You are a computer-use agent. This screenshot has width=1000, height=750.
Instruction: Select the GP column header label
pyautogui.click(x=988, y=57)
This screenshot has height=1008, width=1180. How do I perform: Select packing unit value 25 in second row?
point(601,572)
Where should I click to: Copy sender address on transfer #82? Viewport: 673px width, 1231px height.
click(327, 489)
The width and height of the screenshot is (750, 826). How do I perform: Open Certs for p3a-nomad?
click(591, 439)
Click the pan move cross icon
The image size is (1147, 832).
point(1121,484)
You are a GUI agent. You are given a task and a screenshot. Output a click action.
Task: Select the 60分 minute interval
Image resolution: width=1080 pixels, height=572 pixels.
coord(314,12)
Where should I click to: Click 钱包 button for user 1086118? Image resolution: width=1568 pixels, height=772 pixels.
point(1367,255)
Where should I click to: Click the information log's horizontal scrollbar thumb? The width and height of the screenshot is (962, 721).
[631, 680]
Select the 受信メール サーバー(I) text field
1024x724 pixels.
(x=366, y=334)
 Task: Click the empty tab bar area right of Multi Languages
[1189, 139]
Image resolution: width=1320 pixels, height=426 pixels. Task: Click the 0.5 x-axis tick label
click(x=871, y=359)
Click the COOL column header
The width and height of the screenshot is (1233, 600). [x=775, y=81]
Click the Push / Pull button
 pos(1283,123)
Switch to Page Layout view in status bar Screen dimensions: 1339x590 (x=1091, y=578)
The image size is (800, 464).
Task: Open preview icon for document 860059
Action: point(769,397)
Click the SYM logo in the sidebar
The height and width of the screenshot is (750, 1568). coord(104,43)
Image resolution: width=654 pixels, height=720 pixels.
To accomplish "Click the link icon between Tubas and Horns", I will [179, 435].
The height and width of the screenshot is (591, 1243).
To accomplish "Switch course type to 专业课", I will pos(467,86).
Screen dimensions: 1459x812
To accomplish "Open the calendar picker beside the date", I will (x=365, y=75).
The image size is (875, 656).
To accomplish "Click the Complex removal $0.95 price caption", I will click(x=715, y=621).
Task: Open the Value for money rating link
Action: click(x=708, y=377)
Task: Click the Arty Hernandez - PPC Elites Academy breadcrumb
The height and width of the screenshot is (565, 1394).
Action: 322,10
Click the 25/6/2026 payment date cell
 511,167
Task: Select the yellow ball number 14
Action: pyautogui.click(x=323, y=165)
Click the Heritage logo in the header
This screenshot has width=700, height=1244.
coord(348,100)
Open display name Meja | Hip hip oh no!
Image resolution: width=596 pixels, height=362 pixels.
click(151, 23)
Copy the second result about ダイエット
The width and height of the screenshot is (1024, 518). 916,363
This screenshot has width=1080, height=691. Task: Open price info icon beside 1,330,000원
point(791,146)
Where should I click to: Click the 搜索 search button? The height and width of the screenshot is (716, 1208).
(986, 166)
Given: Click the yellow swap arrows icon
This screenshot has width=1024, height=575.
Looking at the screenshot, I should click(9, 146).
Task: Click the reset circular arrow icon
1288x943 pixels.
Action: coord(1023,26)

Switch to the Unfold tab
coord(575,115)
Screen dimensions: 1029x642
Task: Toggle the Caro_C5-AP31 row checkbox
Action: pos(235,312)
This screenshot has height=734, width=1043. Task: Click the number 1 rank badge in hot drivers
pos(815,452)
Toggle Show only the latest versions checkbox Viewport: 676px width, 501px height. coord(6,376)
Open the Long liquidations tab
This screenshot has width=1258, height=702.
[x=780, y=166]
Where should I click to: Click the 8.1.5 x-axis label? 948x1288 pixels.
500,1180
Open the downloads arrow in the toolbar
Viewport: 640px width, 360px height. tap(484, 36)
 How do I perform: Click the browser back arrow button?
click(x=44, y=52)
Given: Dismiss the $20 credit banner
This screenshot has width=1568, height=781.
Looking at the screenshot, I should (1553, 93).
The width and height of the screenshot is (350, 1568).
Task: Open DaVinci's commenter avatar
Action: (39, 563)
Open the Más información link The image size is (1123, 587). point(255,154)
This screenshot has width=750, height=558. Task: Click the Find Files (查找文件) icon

⁂

#### WHAT YOU WILL DO
Among the records above, extract exactly the lines from the line with "Click the SYM logo in the sidebar" to the line with "The height and width of the screenshot is (591, 1243).", both lines included, and leave out the rest.

#### SOLUTION TO THIS EXERCISE
Click the SYM logo in the sidebar
The height and width of the screenshot is (750, 1568). coord(104,43)
Image resolution: width=654 pixels, height=720 pixels.
To accomplish "Click the link icon between Tubas and Horns", I will [179, 435].
The height and width of the screenshot is (591, 1243).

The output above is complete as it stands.